Recorded data:
** BEGIN **

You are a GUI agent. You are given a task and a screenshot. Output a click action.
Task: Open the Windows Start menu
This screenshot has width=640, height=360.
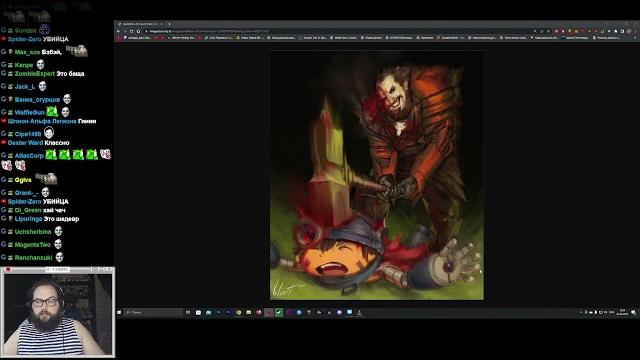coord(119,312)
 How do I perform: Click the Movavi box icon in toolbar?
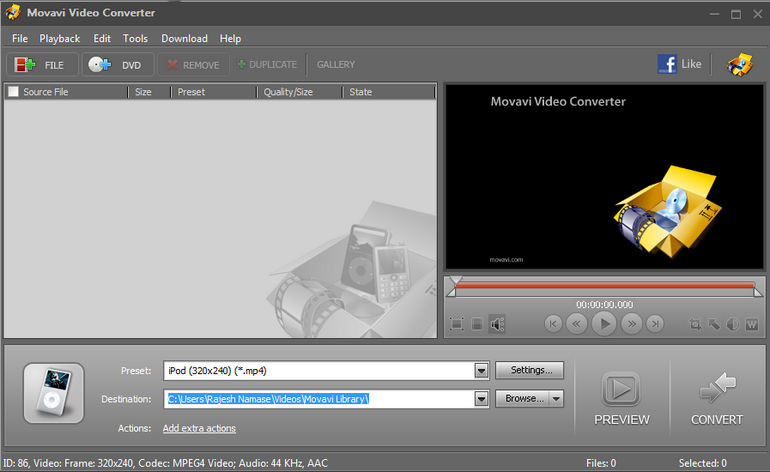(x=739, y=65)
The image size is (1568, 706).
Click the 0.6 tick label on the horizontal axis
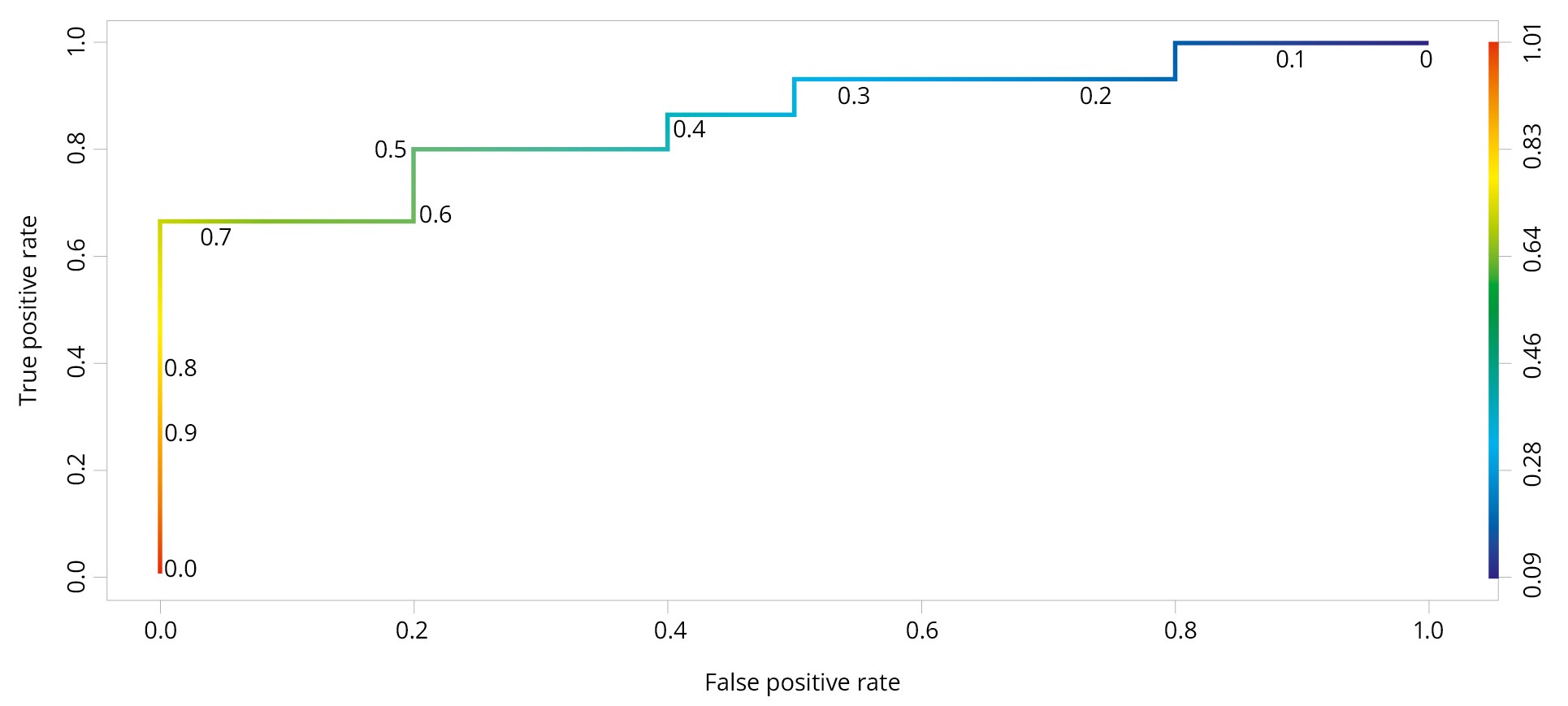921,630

** END **

Rewrite all the entries above, changing "screenshot" to "screen capture" wherever it occurs and keeping everything else the same. Omit the pictures from your version.

Solution to the problem:
You are a GUI agent. You are given a task and a screen capture. Output a click action.
Task: Open the Windows Start menu
This screen capture has width=640, height=360.
coord(119,312)
 How do I perform: Click the Movavi box icon in toolbar?
(x=739, y=65)
The image size is (1568, 706).
Click the 0.6 tick label on the horizontal axis
921,630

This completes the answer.